In [1]:
from selenium import webdriver
from selenium.webdriver.common.by import By
import time
import pandas as pd
import os
import random

### Parameter Setting

In [2]:
# Query source and output result path
student_id = "M11207321"
query_path = f"./queries/{student_id}_queries.txt"
results_path = "./results"

# Web scraping target URL
search_url = "https://www.tw.coupang.com/search?q="

# Scraping parameter settings
short_time_sleep = 1
medium_time_sleep = 3
long_time_sleep = 5

### Helpful Funtions

In [3]:
# Read queries from file
def read_queries(file_path):
    with open(file_path, 'r', encoding='utf-8') as file:
        lines = file.readlines()
        lines = [line.strip() for line in lines]
    return lines

# Check if the webpage is accessible
def check_access(driver):
    try:
        text = driver.find_element(By.XPATH, '/html/body/h1')
        if text.text == 'Access Denied':
            return False
        else: 
            return True
    except:
        return True

# Scroll the webpage to the bottom
def scroll_to_bottom(driver, pause_time=3):
    # Get the current scroll height
    last_height = driver.execute_script("return document.body.scrollHeight")
    
    # Scroll to the bottom of the page
    driver.execute_script("window.scrollTo(0, document.body.scrollHeight);")
    
    # Pause to allow any new content to load
    time.sleep(pause_time)
    
    # Get the new scroll height after scrolling
    new_height = driver.execute_script("return document.body.scrollHeight")
    
    # If the new height is greater than the last height, new content has loaded
    if not (new_height > last_height):
        driver.execute_script("window.scrollBy(0, -100);")
        return False
    else :
        return True

# Get all items from pages   
def get_all_items(driver):
    try:
        items = driver.find_elements(By.XPATH, '/html/body/div[1]/div[2]/main/div/div/div[3]/div/div/a')
        return items
    except:
        print("No items found.")

# Extract all item informations to a dataframe   
def extract_item_info(items):
    print("Extracting item information...")
    data = []
    for i, item in enumerate(items):
        try:
            item_name = item.find_element(By.XPATH, 'div[2]').text
            item_url = item.get_attribute('href')
            # price is in one of two possible XPaths
            try:
                item_price = item.find_element(By.XPATH, 'div[3]/div[2]/span/span').text # on sale.
            except:
                try:
                    item_price = item.find_element(By.XPATH, 'div[3]/div[1]/span/span').text # not on sale.
                except:
                    item_price = "null"
            
            data.append({
                'product_name': item_name,
                'product_price': item_price,
                'product_url': item_url
            })
        except:
            print(f"Error extracting item {i}.")

    df = pd.DataFrame(data)
    return df

### Set up Chrome options

In [4]:
# Open the webpage
driver = webdriver.Chrome()
time.sleep(short_time_sleep)

### Start web scraping.
#### (During scraping, you may open other windows, but do not close or minimize the Chrome window that is performing the scraping.)
#### (Make sure the screen remains on while the scraper is running)

In [5]:
# Main scraping process
queries = read_queries(query_path)
for query in queries:
    # Get all csv files in the results folder, if exists pass the query
    csv_files = [f for f in os.listdir(results_path) if f.endswith('.csv')]
    search_string = query
    all_contain_string = any(search_string in file_name for file_name in csv_files)
    if all_contain_string:
        print(f"Results for {query} have already been scraped.

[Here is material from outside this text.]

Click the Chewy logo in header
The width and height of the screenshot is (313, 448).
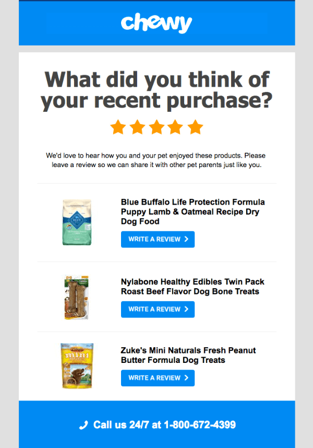[157, 23]
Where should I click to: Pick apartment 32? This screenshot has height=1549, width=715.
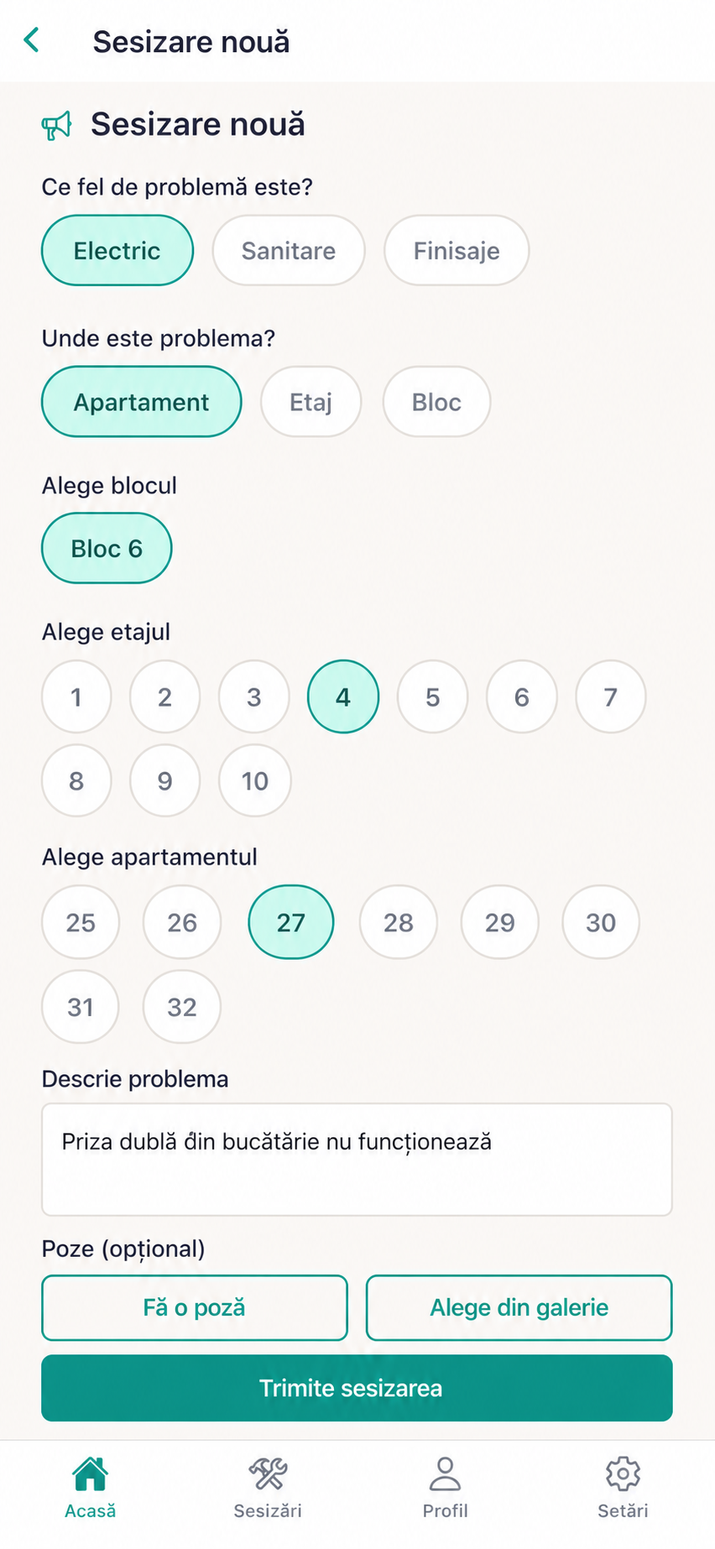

Skipping...\n")
        continue

    # Search for the query
    driver.get(search_url + query)
    time.sleep(medium_time_sleep)
    status = check_access(driver)
    if status:
        print(f"Start scraping {query}...")
    else:
        print(f"Some error occurred while scraping {query}.")
        continue
    while status:
        status = check_access(driver)
        if status:  # Only proceed to scroll if check_access is True
            status = scroll_to_bottom(driver, medium_time_sleep + random.random()) # add time noise

    # Process the items
    items = get_all_items(driver)
    items_df = extract_item_info(items)

    # Save the results to a CSV file
    file_path = os.path.join(results_path, f"{student_id}_{query}.csv")
    items_df.to_csv(file_path, index=False, encoding='utf-8-sig')
    print(f"Results for {query} have been saved to {file_path}")
    time.sleep(long_time_sleep + random.random() * 10)
    print("Sleeping for a while...")
    print("-"*80)

# Close the browser
driver.quit()

Start scraping 筆電...
Extracting item information...
Results for 筆電 have been saved to ./results\M11207321_筆電.csv
Sleeping for a while...
--------------------------------------------------------------------------------
Start scraping 衣服...
Extracting item information...
Results for 衣服 have been saved to ./results\M11207321_衣服.csv
Sleeping for a while...
--------------------------------------------------------------------------------
Start scraping 餅乾...
Extracting item information...
Results for 餅乾 have been saved to ./results\M11207321_餅乾.csv
Sleeping for a while...
--------------------------------------------------------------------------------
Start scraping 洗衣精...
Extracting item information...
Results for 洗衣精 have been saved to ./results\M11207321_洗衣精.csv
Sleeping for a while...
--------------------------------------------------------------------------------
Start scraping 衛生紙...
Extracting item information...
Results for 衛生紙 have been saved to ./results\M11207321_衛生紙.csv
Sleeping